La paura di essere contagiati dal Coronavirus ha un fondamento concreto: un rischio più alto di morire rispetto alla normale influenza, specialmente se si è anziani e già sofferenti di altre malattie. La paura reale di essere contagiati viene dalla voglia di vivere.
Il pericolo dell’infezione virale è associato a un pericolo incomparabilmente più catastrofico: il degrado ambientale a partire dalle variazioni climatiche, l’inquinamento e le pessime condizioni igieniche in cui vive la stragrande maggioranza della popolazione mondiale. Vista in questa prospettiva l’influenza da Coronavirus è solo uno dei sintomi, il più immediatamente percepibile, di una malattia del nostro modo di vivere, nei confronti della quale non si sviluppa una paura vera, efficace che mobiliti la ricerca di soluzioni. Siamo di fatto dissociati: la nostra attenzione è rivolta alla possibilità di ammalarsi e non all’incuranza di cui siamo già ammalati che mette a repentaglio, in modo altrettanto reale e ben più grave, la nostra sopravvivenza fisica.

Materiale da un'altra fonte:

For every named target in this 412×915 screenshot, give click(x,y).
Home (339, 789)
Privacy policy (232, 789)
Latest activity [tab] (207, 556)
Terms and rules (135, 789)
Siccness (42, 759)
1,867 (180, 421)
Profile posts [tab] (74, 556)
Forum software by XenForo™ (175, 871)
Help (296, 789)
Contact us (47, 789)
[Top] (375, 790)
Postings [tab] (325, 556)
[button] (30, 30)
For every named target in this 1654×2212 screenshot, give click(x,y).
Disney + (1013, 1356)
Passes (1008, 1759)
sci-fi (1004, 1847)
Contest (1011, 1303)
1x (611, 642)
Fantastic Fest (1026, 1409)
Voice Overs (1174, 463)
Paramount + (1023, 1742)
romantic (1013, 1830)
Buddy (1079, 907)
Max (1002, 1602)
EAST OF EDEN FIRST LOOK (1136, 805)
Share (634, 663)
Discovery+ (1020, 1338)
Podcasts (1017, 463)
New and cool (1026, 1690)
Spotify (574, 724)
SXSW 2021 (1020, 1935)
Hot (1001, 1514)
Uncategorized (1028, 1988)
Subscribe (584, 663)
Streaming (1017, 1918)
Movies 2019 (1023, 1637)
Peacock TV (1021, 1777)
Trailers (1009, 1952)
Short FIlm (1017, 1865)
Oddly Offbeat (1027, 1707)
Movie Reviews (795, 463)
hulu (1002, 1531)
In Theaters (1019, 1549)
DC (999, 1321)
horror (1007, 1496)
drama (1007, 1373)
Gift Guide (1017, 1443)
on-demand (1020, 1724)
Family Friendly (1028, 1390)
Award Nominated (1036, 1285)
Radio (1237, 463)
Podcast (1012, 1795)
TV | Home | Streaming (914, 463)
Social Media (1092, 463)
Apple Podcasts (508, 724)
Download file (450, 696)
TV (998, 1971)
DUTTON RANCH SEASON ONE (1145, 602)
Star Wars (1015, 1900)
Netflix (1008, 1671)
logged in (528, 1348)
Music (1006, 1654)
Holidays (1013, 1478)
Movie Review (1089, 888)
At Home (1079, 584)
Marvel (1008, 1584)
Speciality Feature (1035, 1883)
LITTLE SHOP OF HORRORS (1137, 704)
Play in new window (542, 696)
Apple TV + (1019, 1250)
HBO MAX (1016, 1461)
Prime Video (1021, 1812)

È ovvio che il rischio (relativo) di morire oggi pesi più di un rischio (più serio) di morire domani. È meno ovvio il fatto che la mobilitazione per far fronte al primo non tiene assolutamente conto di una prospettiva più ampia che includa una politica preventiva nei confronti del secondo. Le prescrizioni con cui si cerca di affrontare il contagio riflettono in modo inequivocabile una mentalità che occupa un ruolo centrale nella genesi del degrado della nostra vita: la logica dell’isolamento, della comunicazione remota in cui la lontananza si finge prossimità, l’ostilità verso ciò che non è addomesticato, metabolizzato secondo i codici della nostra autoreferenzialità. L’individuo isolato vive in un presente permanente, ha dimenticato l’ieri e non si preoccupa del domani.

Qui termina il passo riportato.